## begin Stored records

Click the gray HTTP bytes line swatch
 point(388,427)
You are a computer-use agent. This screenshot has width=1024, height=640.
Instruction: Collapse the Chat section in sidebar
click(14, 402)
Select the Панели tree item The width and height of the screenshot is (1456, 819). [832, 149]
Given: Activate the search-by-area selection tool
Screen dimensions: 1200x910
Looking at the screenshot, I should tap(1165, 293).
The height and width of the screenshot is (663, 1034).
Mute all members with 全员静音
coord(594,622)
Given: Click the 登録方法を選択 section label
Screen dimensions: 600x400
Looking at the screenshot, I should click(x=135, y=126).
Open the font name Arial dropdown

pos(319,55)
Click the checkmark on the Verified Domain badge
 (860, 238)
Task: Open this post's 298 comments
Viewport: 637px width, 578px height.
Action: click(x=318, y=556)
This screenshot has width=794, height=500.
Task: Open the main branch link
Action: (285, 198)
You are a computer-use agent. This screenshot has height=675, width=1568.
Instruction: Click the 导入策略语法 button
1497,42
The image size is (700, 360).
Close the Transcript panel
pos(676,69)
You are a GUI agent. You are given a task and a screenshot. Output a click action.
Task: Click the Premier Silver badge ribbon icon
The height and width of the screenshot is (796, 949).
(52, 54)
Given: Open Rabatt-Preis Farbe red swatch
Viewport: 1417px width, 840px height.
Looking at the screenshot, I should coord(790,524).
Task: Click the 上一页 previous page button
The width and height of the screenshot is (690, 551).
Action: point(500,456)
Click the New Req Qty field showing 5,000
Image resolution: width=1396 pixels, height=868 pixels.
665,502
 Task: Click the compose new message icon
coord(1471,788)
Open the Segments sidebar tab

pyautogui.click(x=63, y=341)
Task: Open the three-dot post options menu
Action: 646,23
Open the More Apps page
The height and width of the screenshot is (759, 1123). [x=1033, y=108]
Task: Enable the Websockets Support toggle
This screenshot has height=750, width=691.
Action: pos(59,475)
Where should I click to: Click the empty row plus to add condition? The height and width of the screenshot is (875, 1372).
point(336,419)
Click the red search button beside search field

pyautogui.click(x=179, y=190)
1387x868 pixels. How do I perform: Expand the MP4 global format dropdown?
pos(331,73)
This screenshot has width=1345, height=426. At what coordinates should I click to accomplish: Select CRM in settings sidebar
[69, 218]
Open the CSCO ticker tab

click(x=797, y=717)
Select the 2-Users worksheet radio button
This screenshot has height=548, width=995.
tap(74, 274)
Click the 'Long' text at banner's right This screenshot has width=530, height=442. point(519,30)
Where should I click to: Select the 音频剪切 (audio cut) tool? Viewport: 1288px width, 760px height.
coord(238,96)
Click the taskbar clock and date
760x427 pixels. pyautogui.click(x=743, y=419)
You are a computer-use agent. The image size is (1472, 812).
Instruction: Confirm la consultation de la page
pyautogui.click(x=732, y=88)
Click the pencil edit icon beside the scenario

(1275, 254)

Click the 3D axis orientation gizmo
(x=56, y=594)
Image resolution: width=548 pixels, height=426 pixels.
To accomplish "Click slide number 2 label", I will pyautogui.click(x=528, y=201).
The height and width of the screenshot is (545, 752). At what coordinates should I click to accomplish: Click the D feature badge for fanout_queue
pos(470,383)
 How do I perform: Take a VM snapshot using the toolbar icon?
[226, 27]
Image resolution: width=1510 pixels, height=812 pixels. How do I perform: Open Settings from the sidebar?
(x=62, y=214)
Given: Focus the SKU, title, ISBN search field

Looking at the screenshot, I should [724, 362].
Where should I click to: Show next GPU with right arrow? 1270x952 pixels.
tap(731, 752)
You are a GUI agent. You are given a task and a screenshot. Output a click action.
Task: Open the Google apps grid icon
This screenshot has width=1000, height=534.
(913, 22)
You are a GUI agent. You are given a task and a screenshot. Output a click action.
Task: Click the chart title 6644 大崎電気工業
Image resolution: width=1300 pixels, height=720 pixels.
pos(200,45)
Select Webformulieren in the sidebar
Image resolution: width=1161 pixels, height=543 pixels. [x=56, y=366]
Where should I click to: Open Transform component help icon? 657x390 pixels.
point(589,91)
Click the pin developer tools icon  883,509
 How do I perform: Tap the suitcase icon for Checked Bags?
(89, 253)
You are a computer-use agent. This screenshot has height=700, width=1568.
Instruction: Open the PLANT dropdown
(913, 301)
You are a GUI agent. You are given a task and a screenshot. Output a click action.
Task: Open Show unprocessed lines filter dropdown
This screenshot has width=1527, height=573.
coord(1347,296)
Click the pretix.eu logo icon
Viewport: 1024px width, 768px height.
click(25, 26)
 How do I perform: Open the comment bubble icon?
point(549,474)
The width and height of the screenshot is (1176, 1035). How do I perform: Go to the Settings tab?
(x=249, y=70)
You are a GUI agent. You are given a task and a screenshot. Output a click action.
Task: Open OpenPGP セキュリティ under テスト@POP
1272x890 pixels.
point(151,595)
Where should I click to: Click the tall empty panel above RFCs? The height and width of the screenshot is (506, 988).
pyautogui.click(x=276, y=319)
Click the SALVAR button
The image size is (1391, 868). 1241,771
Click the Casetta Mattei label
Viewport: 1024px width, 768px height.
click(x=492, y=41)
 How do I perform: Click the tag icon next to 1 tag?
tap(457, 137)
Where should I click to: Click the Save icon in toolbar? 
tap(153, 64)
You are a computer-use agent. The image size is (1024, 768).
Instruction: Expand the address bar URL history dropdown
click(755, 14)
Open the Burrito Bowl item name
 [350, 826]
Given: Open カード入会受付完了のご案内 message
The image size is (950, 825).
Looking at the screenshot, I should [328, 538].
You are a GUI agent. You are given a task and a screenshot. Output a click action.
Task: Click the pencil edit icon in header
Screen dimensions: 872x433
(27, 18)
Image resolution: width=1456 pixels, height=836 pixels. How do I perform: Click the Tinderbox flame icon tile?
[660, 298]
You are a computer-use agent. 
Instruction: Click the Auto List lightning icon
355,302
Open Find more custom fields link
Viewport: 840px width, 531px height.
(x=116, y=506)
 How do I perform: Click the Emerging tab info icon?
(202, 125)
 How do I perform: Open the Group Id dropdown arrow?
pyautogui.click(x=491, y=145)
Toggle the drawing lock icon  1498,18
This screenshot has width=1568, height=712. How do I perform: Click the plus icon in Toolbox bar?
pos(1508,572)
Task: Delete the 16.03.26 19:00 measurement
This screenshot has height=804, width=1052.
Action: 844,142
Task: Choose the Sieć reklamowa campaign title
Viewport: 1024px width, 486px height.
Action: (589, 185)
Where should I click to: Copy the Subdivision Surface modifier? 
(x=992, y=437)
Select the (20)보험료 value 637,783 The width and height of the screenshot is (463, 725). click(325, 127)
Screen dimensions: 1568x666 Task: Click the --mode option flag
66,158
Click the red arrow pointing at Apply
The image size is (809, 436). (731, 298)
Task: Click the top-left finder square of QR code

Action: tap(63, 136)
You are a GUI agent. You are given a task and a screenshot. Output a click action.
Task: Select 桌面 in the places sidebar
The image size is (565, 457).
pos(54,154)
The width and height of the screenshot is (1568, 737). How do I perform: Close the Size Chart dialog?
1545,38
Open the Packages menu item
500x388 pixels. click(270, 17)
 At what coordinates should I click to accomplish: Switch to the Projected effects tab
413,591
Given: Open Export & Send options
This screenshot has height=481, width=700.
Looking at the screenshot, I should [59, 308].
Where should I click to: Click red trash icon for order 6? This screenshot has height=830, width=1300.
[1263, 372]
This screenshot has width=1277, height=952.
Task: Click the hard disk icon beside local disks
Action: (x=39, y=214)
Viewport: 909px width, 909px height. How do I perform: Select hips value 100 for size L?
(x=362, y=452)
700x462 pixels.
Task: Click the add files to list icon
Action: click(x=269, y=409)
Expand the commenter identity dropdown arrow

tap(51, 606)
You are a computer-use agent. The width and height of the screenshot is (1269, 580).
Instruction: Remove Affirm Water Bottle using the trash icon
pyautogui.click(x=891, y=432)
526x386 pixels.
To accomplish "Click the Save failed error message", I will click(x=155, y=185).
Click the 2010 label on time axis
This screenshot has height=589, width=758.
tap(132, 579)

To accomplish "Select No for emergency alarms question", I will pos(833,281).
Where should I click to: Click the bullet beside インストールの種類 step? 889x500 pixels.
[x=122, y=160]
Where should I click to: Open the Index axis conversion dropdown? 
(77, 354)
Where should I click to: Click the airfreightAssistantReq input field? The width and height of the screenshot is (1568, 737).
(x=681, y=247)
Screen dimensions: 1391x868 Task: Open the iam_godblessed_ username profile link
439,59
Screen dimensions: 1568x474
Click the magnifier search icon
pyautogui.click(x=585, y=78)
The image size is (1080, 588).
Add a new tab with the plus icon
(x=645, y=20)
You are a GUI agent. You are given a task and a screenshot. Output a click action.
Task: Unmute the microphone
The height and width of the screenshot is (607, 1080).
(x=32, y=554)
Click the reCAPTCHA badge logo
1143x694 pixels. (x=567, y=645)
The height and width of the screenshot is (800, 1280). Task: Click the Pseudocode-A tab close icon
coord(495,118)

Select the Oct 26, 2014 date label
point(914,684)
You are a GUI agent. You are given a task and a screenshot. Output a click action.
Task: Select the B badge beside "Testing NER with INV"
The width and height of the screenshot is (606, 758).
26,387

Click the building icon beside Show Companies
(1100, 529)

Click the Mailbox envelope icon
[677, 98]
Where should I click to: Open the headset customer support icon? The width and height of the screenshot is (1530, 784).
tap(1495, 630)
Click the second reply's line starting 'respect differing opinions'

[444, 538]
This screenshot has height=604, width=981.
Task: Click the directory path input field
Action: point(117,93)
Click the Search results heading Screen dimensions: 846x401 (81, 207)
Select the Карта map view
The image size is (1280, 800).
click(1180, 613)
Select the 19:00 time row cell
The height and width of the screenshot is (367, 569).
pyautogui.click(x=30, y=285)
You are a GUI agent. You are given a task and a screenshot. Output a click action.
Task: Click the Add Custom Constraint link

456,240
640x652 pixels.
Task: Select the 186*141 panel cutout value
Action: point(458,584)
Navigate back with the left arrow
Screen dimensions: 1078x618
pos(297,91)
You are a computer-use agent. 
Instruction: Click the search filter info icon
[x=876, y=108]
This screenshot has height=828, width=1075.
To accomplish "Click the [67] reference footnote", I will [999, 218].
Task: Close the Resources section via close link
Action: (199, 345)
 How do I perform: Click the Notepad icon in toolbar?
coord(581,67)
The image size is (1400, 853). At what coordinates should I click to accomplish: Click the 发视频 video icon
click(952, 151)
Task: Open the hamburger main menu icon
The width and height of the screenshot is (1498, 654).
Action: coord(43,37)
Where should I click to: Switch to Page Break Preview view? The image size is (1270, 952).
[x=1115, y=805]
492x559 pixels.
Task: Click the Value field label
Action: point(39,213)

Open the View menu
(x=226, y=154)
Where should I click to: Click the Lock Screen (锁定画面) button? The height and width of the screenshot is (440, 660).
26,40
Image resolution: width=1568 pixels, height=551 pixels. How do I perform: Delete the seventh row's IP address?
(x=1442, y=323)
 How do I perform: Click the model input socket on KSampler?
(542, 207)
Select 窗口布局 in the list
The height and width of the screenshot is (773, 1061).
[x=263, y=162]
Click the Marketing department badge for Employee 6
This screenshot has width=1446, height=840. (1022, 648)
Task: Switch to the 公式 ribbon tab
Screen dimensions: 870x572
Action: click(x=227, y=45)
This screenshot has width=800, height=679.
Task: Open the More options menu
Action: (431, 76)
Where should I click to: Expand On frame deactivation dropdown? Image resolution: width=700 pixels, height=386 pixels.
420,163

## end Stored records

- What you should do
Turn the entries from the start through the line containing "pos(319,55)" into a JSON list of strings, with one string for each line and blank lines left out.

- Solution below
[
  "Click the gray HTTP bytes line swatch",
  " point(388,427)",
  "You are a computer-use agent. This screenshot has width=1024, height=640.",
  "Instruction: Collapse the Chat section in sidebar",
  "click(14, 402)",
  "Select the Панели tree item The width and height of the screenshot is (1456, 819). [832, 149]",
  "Given: Activate the search-by-area selection tool",
  "Screen dimensions: 1200x910",
  "Looking at the screenshot, I should tap(1165, 293).",
  "The height and width of the screenshot is (663, 1034).",
  "Mute all members with 全员静音",
  "coord(594,622)",
  "Given: Click the 登録方法を選択 section label",
  "Screen dimensions: 600x400",
  "Looking at the screenshot, I should click(x=135, y=126).",
  "Open the font name Arial dropdown",
  "pos(319,55)"
]